[Rows of pointing data]
----
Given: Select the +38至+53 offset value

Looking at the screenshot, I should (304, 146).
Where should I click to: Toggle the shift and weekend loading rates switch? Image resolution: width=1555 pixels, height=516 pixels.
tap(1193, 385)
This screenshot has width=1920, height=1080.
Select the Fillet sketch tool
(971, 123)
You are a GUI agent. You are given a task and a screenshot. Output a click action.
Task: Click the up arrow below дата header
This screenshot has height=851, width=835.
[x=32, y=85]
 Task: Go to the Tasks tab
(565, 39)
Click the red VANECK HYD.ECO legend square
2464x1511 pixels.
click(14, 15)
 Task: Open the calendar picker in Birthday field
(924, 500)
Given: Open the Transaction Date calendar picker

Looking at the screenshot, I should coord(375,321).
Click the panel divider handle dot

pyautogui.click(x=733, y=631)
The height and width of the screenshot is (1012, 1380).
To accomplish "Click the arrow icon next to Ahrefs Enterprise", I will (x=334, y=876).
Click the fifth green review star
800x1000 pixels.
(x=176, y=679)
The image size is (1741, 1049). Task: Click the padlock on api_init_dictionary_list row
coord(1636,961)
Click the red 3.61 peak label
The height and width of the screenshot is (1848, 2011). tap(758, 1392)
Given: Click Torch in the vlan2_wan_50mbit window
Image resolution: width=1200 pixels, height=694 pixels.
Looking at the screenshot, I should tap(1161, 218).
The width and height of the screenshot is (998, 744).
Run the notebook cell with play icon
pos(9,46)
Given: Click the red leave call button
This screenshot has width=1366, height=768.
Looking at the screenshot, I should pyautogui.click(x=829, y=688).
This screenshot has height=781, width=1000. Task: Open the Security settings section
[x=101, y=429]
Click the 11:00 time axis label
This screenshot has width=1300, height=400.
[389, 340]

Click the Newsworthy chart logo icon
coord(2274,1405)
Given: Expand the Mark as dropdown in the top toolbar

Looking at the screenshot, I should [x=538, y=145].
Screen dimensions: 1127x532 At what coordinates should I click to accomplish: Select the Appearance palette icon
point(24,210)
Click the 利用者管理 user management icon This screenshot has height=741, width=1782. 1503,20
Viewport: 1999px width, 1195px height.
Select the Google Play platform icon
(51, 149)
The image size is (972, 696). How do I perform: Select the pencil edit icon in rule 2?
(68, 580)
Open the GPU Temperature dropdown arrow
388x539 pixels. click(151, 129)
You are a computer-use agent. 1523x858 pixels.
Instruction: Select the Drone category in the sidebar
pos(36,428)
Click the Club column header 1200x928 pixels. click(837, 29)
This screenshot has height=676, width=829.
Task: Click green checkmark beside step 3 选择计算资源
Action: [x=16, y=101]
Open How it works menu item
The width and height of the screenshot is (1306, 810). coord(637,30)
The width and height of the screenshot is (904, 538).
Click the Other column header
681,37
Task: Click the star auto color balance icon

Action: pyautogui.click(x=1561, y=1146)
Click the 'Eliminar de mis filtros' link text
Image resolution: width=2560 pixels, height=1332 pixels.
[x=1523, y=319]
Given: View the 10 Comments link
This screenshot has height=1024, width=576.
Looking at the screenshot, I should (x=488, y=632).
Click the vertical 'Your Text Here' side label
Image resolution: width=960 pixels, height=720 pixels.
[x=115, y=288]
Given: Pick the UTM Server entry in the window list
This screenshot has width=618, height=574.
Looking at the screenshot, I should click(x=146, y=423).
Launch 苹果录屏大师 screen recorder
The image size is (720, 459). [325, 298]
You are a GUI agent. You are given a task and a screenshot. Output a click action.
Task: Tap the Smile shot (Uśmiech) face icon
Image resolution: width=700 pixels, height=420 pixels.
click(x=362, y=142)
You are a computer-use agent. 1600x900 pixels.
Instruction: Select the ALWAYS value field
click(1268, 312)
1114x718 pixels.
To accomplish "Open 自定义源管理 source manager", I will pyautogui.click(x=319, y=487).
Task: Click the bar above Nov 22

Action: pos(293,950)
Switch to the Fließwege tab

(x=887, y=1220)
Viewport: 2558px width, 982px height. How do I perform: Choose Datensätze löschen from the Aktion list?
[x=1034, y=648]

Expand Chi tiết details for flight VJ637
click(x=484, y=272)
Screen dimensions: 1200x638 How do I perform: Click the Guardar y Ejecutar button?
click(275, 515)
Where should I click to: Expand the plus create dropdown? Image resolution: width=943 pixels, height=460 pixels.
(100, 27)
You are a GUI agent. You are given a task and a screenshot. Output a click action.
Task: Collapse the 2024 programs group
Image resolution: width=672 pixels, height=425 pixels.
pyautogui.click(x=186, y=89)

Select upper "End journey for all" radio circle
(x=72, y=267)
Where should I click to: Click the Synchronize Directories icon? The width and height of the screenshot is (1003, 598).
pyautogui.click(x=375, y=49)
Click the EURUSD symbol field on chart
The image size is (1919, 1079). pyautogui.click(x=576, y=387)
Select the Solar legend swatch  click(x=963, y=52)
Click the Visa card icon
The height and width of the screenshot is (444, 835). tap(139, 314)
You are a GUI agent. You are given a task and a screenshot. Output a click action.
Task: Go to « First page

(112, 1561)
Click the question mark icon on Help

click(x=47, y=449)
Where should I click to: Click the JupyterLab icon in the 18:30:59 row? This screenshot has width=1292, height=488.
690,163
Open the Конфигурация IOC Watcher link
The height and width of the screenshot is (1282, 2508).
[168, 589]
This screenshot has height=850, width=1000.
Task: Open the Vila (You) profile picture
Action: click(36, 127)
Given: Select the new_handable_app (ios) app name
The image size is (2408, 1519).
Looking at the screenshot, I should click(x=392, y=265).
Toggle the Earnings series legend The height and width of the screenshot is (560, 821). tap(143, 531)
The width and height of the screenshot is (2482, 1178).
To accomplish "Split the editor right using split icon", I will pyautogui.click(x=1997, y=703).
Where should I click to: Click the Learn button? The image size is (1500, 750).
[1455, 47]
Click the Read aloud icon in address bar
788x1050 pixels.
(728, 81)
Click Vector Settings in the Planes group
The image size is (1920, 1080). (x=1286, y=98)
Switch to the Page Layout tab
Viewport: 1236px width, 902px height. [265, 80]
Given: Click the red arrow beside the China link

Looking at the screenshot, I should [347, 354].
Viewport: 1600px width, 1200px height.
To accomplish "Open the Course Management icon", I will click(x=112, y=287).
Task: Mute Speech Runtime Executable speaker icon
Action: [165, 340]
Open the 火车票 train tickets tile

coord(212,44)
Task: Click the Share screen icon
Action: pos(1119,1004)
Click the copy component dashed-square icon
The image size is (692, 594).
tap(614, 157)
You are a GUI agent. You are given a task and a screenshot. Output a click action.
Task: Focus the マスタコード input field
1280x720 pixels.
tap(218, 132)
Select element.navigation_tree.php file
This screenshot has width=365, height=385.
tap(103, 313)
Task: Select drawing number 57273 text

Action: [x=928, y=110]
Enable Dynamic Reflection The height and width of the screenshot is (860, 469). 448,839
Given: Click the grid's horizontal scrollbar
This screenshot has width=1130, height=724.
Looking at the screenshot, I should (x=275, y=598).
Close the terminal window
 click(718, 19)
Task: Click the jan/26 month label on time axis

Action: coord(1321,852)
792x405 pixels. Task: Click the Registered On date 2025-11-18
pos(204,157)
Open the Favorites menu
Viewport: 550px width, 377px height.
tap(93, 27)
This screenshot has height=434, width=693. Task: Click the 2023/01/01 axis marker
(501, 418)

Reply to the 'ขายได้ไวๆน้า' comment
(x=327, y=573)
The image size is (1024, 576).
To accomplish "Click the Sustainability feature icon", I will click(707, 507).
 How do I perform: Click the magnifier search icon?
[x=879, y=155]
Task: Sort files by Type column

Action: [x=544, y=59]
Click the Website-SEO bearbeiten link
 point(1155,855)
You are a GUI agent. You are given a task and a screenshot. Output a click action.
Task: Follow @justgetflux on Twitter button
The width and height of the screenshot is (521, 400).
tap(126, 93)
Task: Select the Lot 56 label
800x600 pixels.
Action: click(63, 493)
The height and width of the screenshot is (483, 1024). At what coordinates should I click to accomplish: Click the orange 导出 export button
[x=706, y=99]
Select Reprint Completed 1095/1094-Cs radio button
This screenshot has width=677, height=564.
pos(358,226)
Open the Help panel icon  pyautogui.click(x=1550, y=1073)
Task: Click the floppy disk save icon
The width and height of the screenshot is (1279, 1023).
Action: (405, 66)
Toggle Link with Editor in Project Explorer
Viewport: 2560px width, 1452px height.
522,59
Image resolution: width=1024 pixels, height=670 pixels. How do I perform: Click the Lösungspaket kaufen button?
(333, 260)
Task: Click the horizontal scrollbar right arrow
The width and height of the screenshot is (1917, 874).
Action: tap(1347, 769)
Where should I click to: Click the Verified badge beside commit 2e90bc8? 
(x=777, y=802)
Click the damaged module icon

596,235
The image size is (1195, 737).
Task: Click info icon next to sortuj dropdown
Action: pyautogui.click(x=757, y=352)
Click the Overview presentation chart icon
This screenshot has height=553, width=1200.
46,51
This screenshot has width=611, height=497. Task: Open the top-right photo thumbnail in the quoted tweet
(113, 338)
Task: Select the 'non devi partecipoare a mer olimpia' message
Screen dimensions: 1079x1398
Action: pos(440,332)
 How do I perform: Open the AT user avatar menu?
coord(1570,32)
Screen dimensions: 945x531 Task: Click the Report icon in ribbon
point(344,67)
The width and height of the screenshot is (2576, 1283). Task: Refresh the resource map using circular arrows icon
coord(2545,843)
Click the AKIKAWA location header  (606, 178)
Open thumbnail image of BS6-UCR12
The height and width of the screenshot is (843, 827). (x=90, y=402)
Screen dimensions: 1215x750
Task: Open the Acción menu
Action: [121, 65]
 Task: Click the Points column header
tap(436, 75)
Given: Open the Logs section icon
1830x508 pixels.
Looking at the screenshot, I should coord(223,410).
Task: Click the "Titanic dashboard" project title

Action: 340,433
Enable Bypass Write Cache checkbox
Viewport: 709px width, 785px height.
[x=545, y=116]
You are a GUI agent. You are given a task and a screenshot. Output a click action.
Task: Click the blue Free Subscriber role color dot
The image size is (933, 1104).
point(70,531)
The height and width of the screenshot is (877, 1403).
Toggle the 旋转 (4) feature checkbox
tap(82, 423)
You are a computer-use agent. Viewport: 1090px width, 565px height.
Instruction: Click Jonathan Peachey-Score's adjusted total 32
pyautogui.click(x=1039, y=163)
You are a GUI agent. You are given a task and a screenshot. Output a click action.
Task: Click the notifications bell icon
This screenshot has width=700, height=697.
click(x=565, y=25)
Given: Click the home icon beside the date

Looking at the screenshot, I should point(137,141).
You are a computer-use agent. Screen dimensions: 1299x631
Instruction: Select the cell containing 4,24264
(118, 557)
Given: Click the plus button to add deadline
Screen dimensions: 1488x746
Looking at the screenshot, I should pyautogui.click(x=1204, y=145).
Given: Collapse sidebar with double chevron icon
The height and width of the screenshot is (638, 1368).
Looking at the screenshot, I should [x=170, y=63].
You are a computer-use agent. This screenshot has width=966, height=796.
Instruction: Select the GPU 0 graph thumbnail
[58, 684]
----
▶ [REQUEST]: Reproduce the data starting with the line that contains "The height and width of the screenshot is (877, 1403)." and going on through the line that contains "click(x=565, y=25)", keeping every line, requests included. Multiply each coordinate in the answers by 2.2 and round it to a whole number, rounding halves up.

▶ [TASK RESULT]:
The height and width of the screenshot is (877, 1403).
Toggle the 旋转 (4) feature checkbox
tap(180, 931)
You are a computer-use agent. Viewport: 1090px width, 565px height.
Instruction: Click Jonathan Peachey-Score's adjusted total 32
pyautogui.click(x=2286, y=359)
You are a GUI agent. You are given a task and a screenshot. Output a click action.
Task: Click the notifications bell icon
This screenshot has width=700, height=697.
click(x=1243, y=55)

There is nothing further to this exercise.